While travelling in France and experiencing its simple food and rustic kitchenware, Terence had an epiphany - staid, post-war Britain, he decided, needed a sniff of this appealing Gallic lifestyle. In 1953, he opened his first restaurant, The Soup Kitchen, just off the Strand. It sold what were then exotic wares to a public still on rations - French bread and cheese, espresso coffee and soup - served in mugs! With its quarry-tiled floor and cane chairs, it was also a design statement.

A year later, Terrence opened The Orrery restaurant in Chelsea. This was followed by the launch of his design practice which was responsible for many of the new, swinging boutiques in the capital including a shop for Mary Quant. He also began making a range flat-pack furniture – which he claims was the first of its kind in Britain – but quickly came to the conclusion that retailers didn't know how to promote it properly. So he decided to set up his own shop.
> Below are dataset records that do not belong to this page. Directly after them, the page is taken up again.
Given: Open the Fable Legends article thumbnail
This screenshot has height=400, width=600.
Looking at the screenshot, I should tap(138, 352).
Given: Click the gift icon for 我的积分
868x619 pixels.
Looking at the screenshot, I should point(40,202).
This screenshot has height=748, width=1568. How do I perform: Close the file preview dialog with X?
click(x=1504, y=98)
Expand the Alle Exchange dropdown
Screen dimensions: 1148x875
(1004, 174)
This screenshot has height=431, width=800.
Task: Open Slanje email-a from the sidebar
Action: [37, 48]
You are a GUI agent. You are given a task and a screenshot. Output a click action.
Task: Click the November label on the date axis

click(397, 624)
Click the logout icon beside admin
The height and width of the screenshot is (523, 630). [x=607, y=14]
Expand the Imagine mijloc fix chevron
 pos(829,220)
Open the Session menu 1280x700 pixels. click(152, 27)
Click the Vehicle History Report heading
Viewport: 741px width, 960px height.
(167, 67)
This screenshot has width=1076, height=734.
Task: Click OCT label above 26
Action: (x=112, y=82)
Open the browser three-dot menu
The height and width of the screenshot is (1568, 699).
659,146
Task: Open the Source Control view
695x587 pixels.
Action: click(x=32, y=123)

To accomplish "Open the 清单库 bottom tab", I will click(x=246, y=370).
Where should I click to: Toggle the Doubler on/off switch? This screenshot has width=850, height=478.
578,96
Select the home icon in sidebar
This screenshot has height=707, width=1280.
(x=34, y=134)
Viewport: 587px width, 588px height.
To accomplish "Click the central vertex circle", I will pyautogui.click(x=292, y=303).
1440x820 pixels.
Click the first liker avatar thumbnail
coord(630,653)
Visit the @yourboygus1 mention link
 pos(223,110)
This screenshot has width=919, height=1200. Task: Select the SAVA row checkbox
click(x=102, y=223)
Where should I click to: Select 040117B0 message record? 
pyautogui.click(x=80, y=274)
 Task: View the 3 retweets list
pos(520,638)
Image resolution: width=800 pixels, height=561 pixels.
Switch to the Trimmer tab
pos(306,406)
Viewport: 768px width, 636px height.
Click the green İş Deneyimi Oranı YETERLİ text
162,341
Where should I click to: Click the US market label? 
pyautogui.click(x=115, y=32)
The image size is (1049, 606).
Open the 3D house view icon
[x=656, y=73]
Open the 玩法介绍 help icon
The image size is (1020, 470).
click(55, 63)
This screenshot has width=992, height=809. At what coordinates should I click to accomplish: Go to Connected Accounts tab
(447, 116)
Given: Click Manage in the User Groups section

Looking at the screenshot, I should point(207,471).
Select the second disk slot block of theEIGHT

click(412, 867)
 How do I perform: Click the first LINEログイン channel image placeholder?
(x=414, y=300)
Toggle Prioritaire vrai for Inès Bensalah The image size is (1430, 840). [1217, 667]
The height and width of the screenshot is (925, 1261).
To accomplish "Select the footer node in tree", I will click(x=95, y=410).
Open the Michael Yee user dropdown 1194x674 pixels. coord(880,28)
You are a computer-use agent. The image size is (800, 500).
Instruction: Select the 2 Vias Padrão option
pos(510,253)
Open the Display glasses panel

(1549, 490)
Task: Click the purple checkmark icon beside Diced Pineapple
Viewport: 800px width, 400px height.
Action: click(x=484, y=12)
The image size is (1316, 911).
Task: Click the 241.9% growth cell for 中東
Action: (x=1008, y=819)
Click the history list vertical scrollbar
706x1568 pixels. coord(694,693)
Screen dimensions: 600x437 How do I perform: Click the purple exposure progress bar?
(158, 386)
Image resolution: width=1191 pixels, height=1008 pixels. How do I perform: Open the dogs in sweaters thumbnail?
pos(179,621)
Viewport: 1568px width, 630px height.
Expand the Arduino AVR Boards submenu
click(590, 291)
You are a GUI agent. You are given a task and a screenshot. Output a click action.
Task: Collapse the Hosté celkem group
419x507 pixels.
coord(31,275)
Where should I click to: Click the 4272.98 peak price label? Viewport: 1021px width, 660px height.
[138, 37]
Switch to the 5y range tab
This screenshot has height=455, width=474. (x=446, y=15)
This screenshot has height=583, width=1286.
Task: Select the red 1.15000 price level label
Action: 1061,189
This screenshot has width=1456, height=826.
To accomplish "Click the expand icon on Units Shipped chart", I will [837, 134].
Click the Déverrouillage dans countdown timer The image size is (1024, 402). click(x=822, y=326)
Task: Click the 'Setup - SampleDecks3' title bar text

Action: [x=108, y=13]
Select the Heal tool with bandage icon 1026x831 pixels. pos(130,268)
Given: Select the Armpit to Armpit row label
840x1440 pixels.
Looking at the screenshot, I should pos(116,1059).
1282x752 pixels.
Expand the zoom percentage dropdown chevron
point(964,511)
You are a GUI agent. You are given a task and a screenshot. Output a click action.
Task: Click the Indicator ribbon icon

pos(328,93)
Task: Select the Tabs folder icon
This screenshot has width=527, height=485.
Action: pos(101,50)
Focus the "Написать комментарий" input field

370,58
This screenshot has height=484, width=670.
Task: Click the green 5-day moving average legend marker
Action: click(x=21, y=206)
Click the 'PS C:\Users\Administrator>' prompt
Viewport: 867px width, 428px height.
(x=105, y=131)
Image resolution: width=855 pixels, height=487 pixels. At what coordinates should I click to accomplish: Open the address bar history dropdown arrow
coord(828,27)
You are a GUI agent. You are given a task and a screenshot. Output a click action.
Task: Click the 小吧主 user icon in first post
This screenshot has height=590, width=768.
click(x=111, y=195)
Habitat opened its doors on London’s Fulham Road on 11th May 1964. The timing was perfect. Alongside Terence's own collection were 2,000 other pieces of furniture, fabrics, lighting, kitchenware, glass and carpets, sourced from Britain, France, Italy and Scandinavia and selected by a design panel. Products were chosen to appeal to "young moderns with lively tastes" and priced accordingly, mixing traditional pieces with new Modernist-influenced designs. Terence and his partners expected the shop to appeal to a relatively minority market, but they had underestimated the appetite for a new way to express personality and taste through fashion and homewares in a generation that was throwing off the shackles of war and rationing. Suddenly there was a place where shopping for homeware was as pleasurable as shopping for clothes at Biba and Bazaar.

The store in Fulham became the Habitat template, with its quarry tiled floor, whitewashed brick walls, white-painted wooden-slatted ceilings and spotlights, creating a feeling of space and focusing attention on product. In-store displays were styled to look like the kind of ideal home that would encourage customers to buy into a lifestyle involving multiple purchases. To ensure the shop had a buzz, Terrence introduced little accessories – the potato peelers, whisks, enamel mugs, doorknobs, coathooks and most famously the £3 Brown Betty teapot.

Another revolution was the Habitat-by-Post catalogues, which showed consumer more than furniture, they depicted what living itself should – and could – be like. Readers were introduced to the notion of homes as relaxed, informal places alive with activity and individual identity. In the years that followed, the catalogue would become a well-loved household staple, with the initial 30,000 print run increasing to 150,000 in a decade.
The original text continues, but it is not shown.